*** TASK MATERIAL Section Begins ***

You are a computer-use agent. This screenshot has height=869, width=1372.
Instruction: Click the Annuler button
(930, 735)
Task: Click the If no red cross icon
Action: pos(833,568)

*** TASK MATERIAL Section Ends ***

_WORK ORDER:_ Would you retype the listing above in full, exactly as it reads?

_WORKED SOLUTION:_
You are a computer-use agent. This screenshot has height=869, width=1372.
Instruction: Click the Annuler button
(930, 735)
Task: Click the If no red cross icon
Action: pos(833,568)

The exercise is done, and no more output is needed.